The defendant contends that while the general purpose of the magazine was to entertain, this particular item was news principally intended to inform the public. Plaintiffs contend that this particular article was published primarily for entertainment purposes as was the rest of the magazine.
Since Pennsylvania is the place of the wrong, it is Pennsylvania law that determines whether any right of the plaintiffs has been invaded. Leverton v. Curtis Pub. Co., 3 Cir., 1951, 192 F.2d 974; Restatement, Conflict of Laws §§ 377-378. Although the Pennsylvania Supreme Court expressly did not decide the point, it has become increasingly evident that there exists in Pennsylvania a cause of action to protect the right of privacy. See the Uniform Single Publication *955 Act, Act of 1953, August 21, P.L. 1242, Pa.Stat.Ann. Tit. 12, § 2090.1 et seq.; see also footnote 2 in the Leverton case.
The right of privacy is the right to be let alone. In formulating rules of liability, however, this right, in certain circumstances, is "overbalanced by the general public interest in being kept informed". Leverton v. Curtis Pub. Co., supra, 192 F.2d at page 976. Of course, the freedom to publish news is subject to certain limitations. Restatement, Torts § 867, comment (d).
This record does not disclose that defendant has exceeded its privilege in publishing the news of the killing of Mr. Jenkins. It did not unreasonably or seriously interfere with plaintiffs' interest in not having the family picture exhibited to the public. Consequently the case should not be submitted to a jury.
Had the picture accompanied a false, fictionized or dramatized account of the event or of the family or any member thereof, summary judgment should be refused. See: Hazlitt v. Fawcett Publications, Inc., D.C.Conn.1953, 116 F. Supp. 538; Garner v. Triangle Publications, Inc., D.C.S.D.N.Y.1951, 97 F. Supp. 546; Mau v. Rio Grande Oil, D.C.S.D. Cal.1939, 28 F. Supp. 845. But as indicated in the cited cases, when plaintiffs do not assert that the event has been falsely, unfairly or unreasonably reported and "picture story" appears on its face to be confined to an "unembroidered dissemination of facts", summary judgment should be granted. See also, Samuel v. Curtis Pub. Co., D.C.N.D.Cal.1954, 122 F. Supp. 327, where summary judgment was entered when it appeared as it does here that there is nothing uncomplimentary or discreditable to plaintiffs in the picture itself nor does the caption and accompanying article add anything to make it uncomplimentary or discreditable.
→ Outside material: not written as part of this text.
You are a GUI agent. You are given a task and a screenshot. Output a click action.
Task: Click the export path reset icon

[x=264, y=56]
In addition to being newsworthy, the plaintiffs, through the widow, agreed that the pictures of the family should be a part of the news; they consented to become actors in an occurrence of public interest; they voluntarily attached themselves pictorially to this news item. It is true that plaintiffs did not consent to republication of this particular family picture by defendant three months later, but the privilege to publish pictures in connection with news is not lost after this lapse of time. Leverton v. Curtis Publishing Co., supra; Estill v. Hearst Publishing Co., 7 Cir., 1951, 186 F.2d 1017; Bernstein v. National Broadcasting Co., D.C.D.C.1955, 129 F. Supp. 817.
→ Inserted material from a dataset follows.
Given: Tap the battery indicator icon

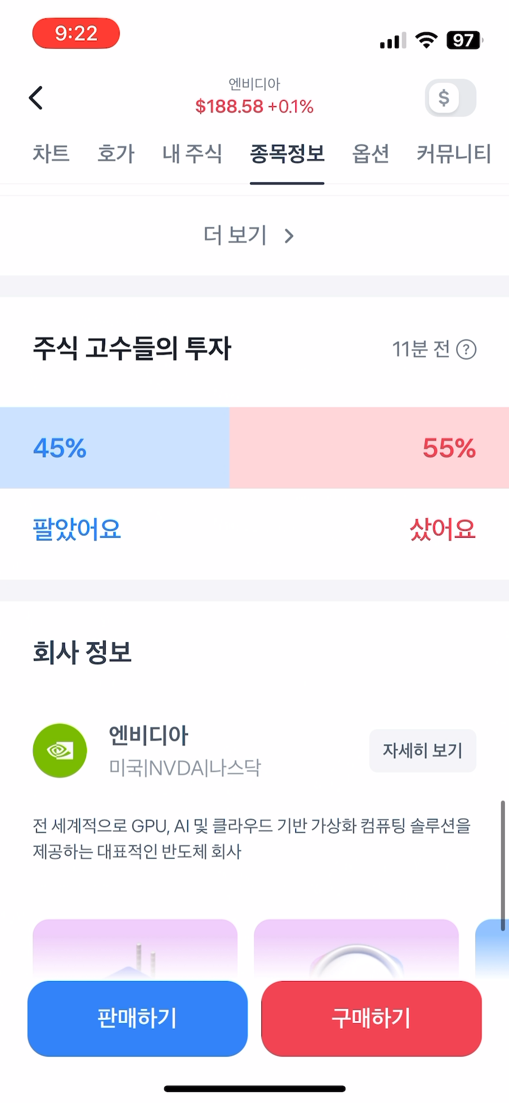Looking at the screenshot, I should tap(464, 40).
This is not like the cases of public figures whose pictures are exploited, without their consent, in moving pictures or in advertisements. Neither is it like the cases where newsworthy events and accompanying pictures are distorted, fictionized, garnished, ridiculed or falsified in a republication.
Summary judgment will be entered for defendant.
 Schnabel v. Meredith, 1954, 378 Pa. 609, 107 A.2d 860.